-- Opening Marker --
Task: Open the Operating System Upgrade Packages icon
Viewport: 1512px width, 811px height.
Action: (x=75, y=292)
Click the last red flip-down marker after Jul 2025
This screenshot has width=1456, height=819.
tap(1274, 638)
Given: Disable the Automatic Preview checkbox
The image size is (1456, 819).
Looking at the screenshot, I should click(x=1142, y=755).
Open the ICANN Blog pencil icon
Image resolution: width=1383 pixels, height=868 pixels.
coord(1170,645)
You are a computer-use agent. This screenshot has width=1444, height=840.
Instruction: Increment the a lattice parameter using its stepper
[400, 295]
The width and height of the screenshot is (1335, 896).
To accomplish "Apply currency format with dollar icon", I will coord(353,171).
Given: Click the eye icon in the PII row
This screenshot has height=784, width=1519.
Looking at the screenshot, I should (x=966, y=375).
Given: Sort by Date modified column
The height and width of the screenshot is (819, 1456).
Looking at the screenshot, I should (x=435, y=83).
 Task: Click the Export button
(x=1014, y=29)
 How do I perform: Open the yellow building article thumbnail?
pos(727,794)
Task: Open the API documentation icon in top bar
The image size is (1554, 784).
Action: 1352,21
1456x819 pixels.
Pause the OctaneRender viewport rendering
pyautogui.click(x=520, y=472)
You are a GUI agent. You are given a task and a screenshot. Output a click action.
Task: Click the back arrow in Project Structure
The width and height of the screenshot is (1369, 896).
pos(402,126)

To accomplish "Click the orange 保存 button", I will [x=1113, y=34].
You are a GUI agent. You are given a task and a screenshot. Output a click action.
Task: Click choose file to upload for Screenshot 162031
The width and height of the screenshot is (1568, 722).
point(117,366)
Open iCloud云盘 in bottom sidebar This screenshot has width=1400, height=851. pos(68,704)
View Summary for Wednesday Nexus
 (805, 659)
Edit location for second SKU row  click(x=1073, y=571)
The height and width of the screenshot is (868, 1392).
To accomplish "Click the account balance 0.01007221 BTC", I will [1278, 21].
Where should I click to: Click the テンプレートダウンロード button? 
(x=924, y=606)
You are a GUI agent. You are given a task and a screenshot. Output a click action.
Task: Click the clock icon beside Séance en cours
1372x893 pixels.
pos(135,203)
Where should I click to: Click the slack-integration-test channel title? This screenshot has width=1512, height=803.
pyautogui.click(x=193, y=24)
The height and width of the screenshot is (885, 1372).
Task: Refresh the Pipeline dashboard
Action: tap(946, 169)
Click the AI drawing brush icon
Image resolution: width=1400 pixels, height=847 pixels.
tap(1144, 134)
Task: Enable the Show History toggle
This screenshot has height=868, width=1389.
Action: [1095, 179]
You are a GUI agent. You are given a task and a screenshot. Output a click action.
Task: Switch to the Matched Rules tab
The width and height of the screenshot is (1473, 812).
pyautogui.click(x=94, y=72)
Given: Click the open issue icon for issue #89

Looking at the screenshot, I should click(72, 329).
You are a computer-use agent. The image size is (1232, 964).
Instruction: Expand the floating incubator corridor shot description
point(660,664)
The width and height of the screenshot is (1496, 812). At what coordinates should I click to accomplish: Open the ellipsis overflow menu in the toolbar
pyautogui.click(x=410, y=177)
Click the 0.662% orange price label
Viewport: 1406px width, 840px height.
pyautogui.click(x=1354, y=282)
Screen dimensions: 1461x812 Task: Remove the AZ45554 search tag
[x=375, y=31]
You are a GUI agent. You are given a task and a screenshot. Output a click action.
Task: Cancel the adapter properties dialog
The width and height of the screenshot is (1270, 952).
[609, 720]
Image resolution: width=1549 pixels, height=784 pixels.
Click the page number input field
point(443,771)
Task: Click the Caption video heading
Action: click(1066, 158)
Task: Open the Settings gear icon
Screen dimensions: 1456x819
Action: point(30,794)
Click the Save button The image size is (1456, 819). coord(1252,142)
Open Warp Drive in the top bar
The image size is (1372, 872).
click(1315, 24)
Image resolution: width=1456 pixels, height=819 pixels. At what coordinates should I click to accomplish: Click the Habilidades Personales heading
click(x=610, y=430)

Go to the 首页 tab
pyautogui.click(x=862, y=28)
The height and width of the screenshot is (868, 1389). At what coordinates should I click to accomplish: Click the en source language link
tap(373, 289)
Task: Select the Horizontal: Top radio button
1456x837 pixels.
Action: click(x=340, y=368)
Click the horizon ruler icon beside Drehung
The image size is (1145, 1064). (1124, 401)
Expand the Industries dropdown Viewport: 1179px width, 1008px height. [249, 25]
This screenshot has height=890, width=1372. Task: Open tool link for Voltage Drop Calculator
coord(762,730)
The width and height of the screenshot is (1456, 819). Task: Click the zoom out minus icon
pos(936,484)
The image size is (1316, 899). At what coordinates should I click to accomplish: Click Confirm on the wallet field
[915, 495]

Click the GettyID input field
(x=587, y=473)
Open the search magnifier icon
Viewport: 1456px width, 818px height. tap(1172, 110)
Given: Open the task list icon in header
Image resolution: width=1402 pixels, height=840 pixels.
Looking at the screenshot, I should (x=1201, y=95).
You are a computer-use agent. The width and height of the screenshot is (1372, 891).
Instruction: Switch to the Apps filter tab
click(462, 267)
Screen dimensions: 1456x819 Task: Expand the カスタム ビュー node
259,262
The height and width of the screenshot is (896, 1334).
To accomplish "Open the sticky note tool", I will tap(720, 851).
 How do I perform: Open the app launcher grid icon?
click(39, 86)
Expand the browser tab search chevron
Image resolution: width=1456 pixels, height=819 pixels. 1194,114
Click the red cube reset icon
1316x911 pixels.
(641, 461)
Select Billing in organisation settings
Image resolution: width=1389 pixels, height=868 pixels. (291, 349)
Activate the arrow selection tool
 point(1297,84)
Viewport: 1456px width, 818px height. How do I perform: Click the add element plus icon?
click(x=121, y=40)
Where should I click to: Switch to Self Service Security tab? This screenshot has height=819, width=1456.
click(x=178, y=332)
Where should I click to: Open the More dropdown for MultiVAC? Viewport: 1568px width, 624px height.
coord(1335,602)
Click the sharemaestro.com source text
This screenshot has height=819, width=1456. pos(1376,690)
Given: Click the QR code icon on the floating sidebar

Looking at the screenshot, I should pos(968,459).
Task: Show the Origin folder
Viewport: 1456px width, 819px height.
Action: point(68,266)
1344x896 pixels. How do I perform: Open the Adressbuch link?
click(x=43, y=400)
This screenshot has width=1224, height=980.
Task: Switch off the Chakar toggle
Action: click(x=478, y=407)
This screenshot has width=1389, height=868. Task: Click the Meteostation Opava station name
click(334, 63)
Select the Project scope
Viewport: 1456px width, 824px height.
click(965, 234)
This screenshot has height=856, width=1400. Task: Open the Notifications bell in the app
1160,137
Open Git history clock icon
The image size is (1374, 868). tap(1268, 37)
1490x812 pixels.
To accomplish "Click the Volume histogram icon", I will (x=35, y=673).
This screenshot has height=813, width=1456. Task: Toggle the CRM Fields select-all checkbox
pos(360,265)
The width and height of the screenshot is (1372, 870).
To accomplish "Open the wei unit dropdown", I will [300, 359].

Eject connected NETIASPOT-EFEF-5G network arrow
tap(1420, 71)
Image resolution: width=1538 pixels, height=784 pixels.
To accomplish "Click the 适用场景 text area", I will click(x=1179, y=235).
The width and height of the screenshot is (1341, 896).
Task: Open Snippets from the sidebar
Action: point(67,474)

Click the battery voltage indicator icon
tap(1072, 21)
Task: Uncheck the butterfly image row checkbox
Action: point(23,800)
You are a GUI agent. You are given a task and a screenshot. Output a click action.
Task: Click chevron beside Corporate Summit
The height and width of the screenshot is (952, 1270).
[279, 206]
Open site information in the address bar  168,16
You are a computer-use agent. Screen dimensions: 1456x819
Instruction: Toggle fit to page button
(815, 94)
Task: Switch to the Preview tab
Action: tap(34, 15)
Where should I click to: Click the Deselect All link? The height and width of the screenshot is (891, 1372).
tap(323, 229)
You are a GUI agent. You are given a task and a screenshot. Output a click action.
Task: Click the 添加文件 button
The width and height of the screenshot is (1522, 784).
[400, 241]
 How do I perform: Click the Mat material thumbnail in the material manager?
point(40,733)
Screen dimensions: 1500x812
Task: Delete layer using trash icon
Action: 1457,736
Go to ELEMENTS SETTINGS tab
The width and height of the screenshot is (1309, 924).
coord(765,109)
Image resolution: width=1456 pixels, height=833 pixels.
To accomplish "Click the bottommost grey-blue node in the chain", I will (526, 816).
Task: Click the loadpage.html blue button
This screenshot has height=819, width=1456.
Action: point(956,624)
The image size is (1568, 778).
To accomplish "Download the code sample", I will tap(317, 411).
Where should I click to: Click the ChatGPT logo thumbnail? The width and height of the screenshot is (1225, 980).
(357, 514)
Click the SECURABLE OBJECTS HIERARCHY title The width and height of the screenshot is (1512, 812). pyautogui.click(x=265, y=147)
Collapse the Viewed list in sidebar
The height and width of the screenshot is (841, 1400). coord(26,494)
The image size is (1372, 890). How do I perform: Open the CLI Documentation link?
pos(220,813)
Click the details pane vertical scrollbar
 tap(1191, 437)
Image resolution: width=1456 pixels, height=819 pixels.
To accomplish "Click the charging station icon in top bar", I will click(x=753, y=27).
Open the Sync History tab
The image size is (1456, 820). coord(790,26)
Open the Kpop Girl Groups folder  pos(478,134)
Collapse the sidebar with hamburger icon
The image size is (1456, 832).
-- Closing Marker --
◆ **Requirement**: For each line in the entries that holds "with", return that line.

◆ **Response to this task**:
To accomplish "Apply currency format with dollar icon", I will coord(353,171).
Collapse the sidebar with hamburger icon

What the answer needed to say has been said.